Fecero ritorno al campo, dove ebbero la grata sorpresa di trovare la colazione pronta. Divorarono con molto appetito l’ultimo tetraone, unitamente ad un cane di prateria che avevano avuto la fortuna di abbattere al mattino, gustando molto la delicatissima carne che rassomiglia a quella di un vitellino da latte, poi si sdraiarono comodamente sotto la fresca ombra di un gruppo di alberi per fumare una pipata di tabacco e fare quattro chiacchiere. Armando, però, che non poteva star fermo, aveva approfittato di quel po’ di riposo per visitare il margine della foresta, avendo rilevato non poche tracce di daini mooses, ossia, mangiatori di legno, così chiamati perché hanno l’abitudine di mangiare i giovani rami dei salici e degli aceri rigati. Sperando di sorprenderne qualcuno, si cacciò nella foresta per fare uno splendido regalo al suo amico Bennie, avendo questi più volte vantata la squisitezza della loro carne. Passando con precauzione di acero in acero, e fermandosi di frequente ad ascoltare, si era già allontanato dal campo circa mezzo miglio, quando credette di udire, verso le rive di un piccolo lago, o meglio di uno stagno, dei rami muoversi. Essendo i rami molto folti, e abbondando i salici e i cespugli, non potè subito vedere di che cosa si trattasse, e stette fermo ad ascoltare. Rimase immobile alcuni minuti col dito sul grilletto del fucile, pronto a far fuoco, poi, non udendo nulla, si mise a strisciare in direzione dello stagno convinto ormai che fra i cespugli si nascondesse qualche capo di selvaggina. Già non distava dalla riva più di cinquanta passi, quando vide dei rami agitarsi.

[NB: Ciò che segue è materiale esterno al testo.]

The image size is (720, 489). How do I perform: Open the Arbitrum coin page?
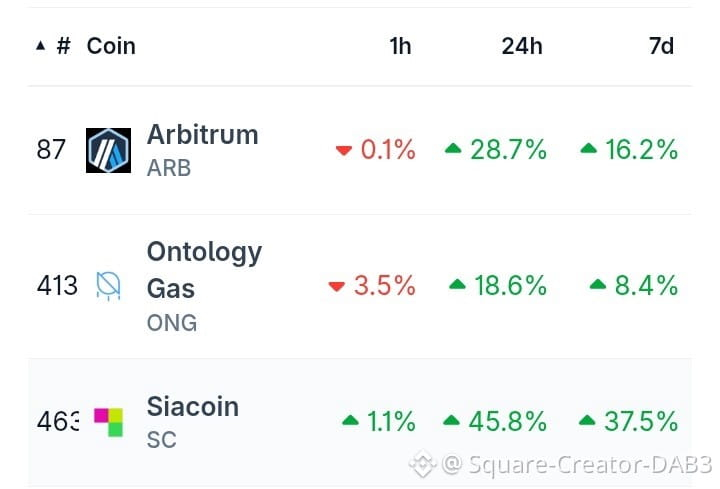pyautogui.click(x=202, y=135)
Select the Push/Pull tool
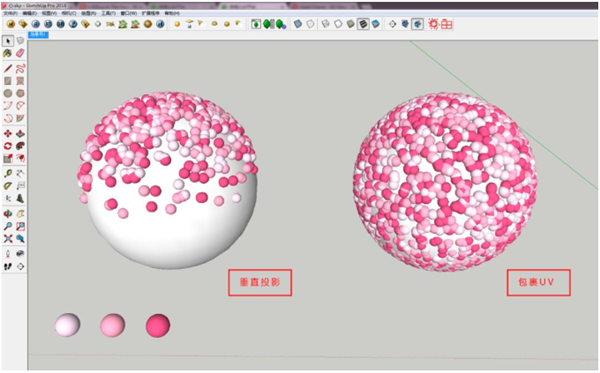The image size is (600, 373). [20, 134]
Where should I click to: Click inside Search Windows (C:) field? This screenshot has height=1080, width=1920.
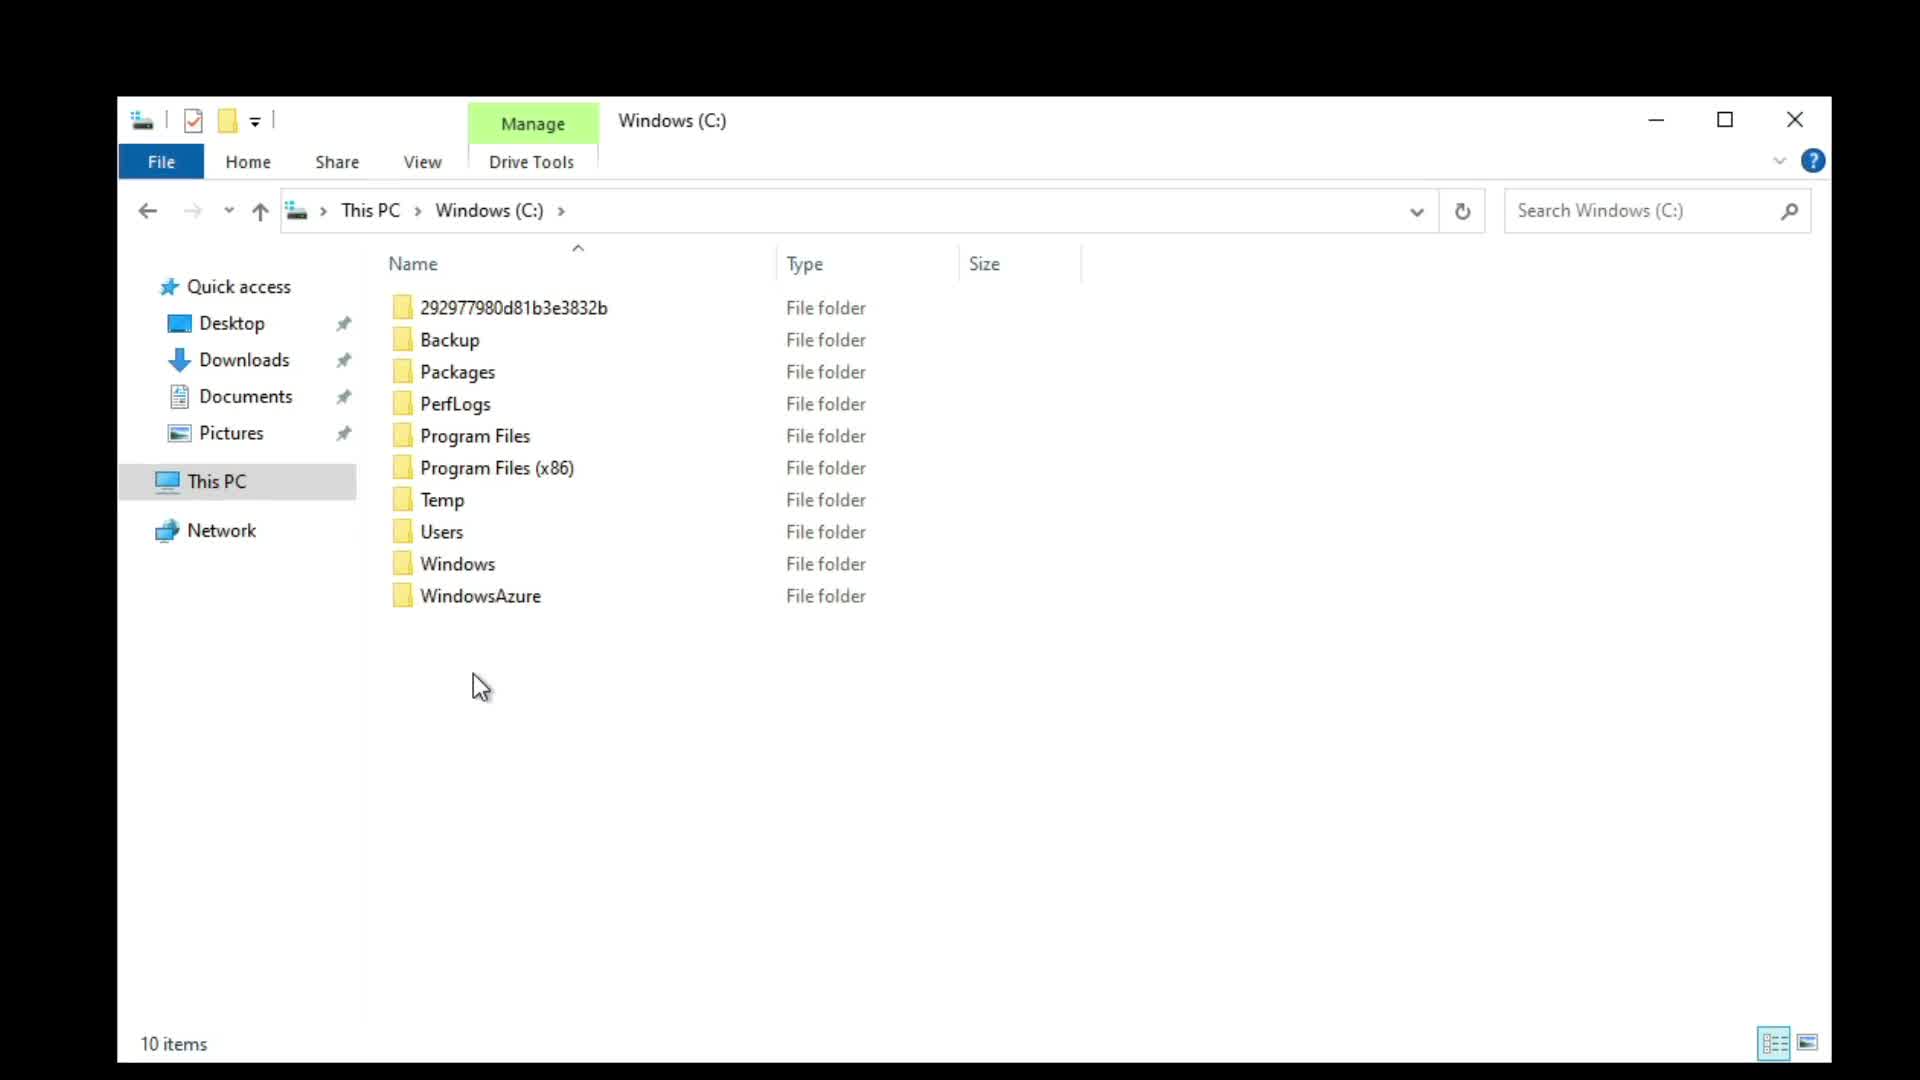tap(1640, 211)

– È nascosto là sotto – mormorò.
Alzò lentamente il fucile, e credendo di scorgere un’ombra fra il fogliame, fece fuoco. La detonazione era appena cessata, quando udì echeggiare un grido che pareva avesse qualcosa di umano, poi vide le alte cime agitarsi rapidamente, come se qualcuno cercasse di aprirsi impetuosamente il passo, poi più nulla.
– Mille merluzzi!… – esclamò il giovanotto, diventando pallido. – Che abbia ucciso qualche indiano?… Era un grido umano!

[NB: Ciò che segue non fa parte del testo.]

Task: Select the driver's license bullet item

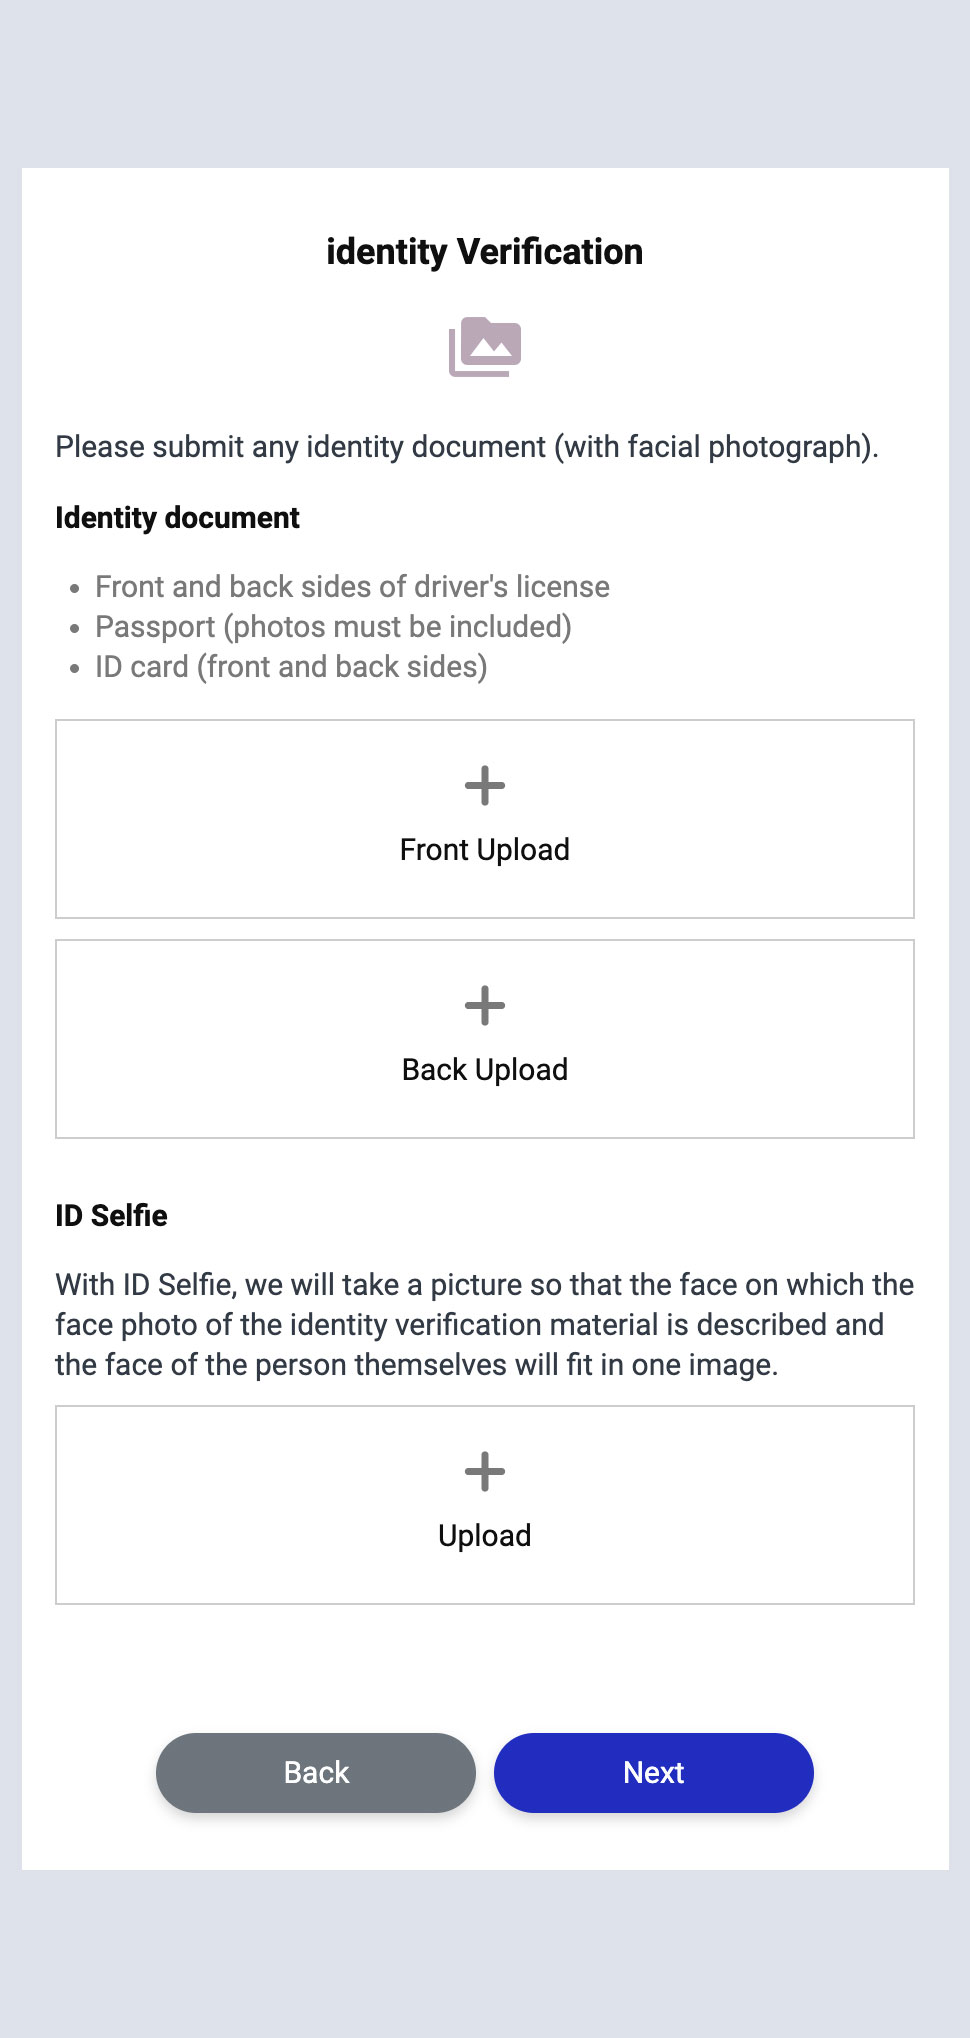Action: click(352, 587)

Stette qualche istante indeciso, temendo di cadere in qualche agguato, poi, non udendo più alcun rumore, e non vedendo agitarsi i cespugli, introdusse nel fucile una nuova cartuccia, quindi si diresse là dove aveva creduto di scorgere quella forma imprecisata. Scostando con precauzione i cespugli, si trovò ben presto presso un giovane salice, il cui tronco era stato spezzato nettamente all’altezza di un uomo.

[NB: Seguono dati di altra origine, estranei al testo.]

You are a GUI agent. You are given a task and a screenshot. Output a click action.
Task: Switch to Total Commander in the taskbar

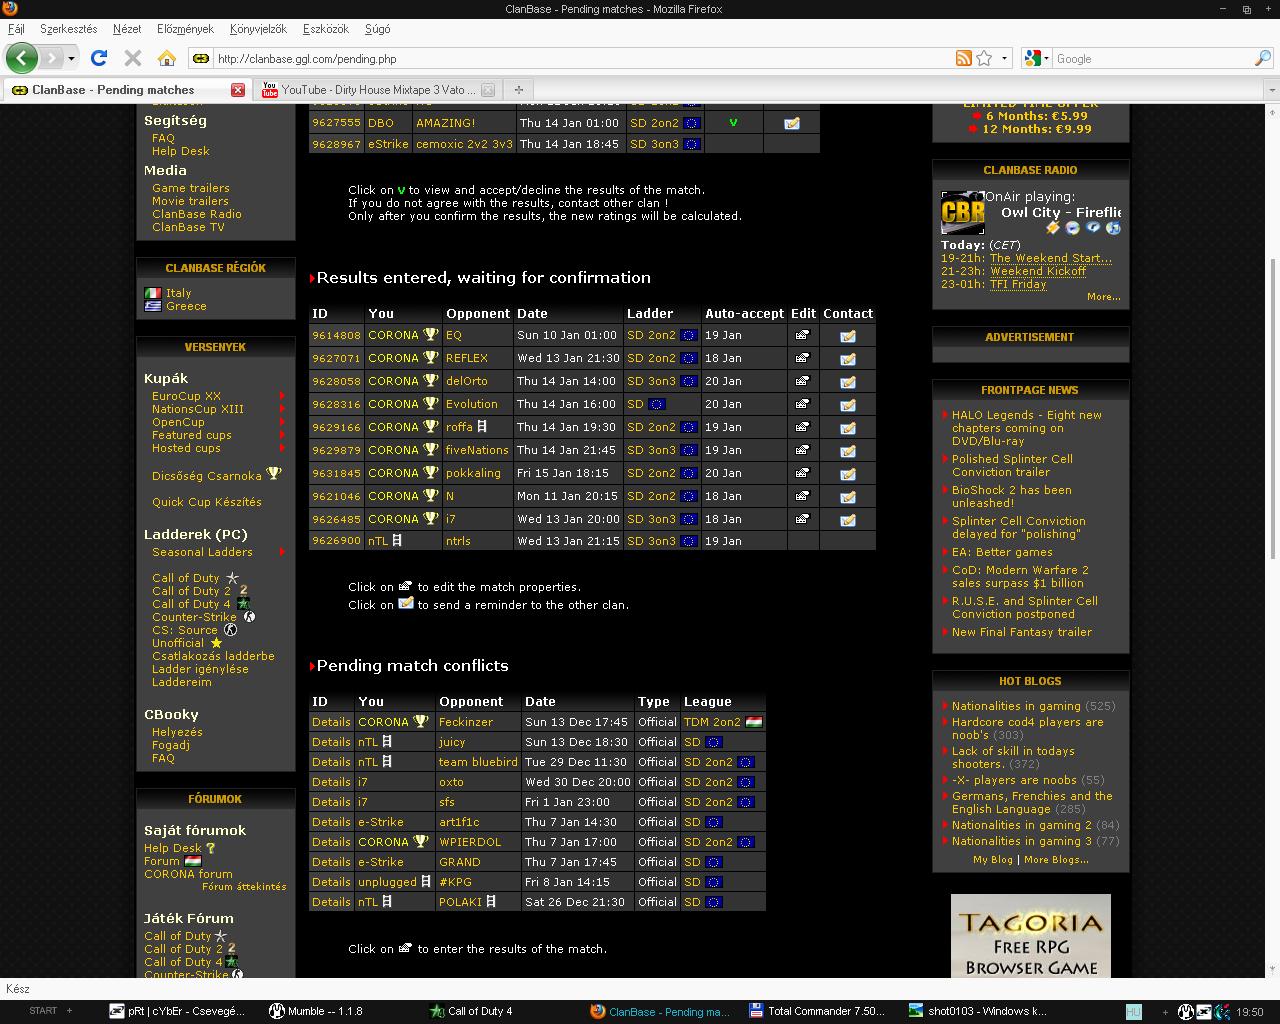(817, 1011)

– È stato reciso dalla mia palla, – mormorò.
Si guardò intorno e scorse fra le erbe alcune stille di sangue non ancora coagulate.
– Qualcuno è stato colpito – disse. – Era un uomo o un animale?… Non vorrei avere ucciso qualche povera Testa Piatta inoffensiva.
Vedendo innanzi a sè una specie di largo solco aperto fra i cespugli e i rami dei salici, vi si inoltrò per continuare le ricerche e ritrovò più oltre gocce di sangue, poi seminancosta fra le erbe una di quelle formidabili scuri di guerra usate dagli indiani, lasciata certamente cadere dal ferito.
– Non c’è più alcun dubbio – disse Armando, mortificato. – Credendo di far fuoco contro un daino, ho colpito un indiano. Che questa avventura disgraziata ci attiri addosso qualche brutto malanno?… Animo, torniamo al campo!…
Raccolse la scure, girò all’intorno uno sguardo inquieto, poi si allontanò rapidamente attraverso la foresta degli aceri, ansioso di raggiungere i compagni. Già non distava dal campo che poche centinaia di passi, quando udì sulla sua destra dei formidabili: «Corna di bisonte» accompagnati da una filza d’imprecazioni.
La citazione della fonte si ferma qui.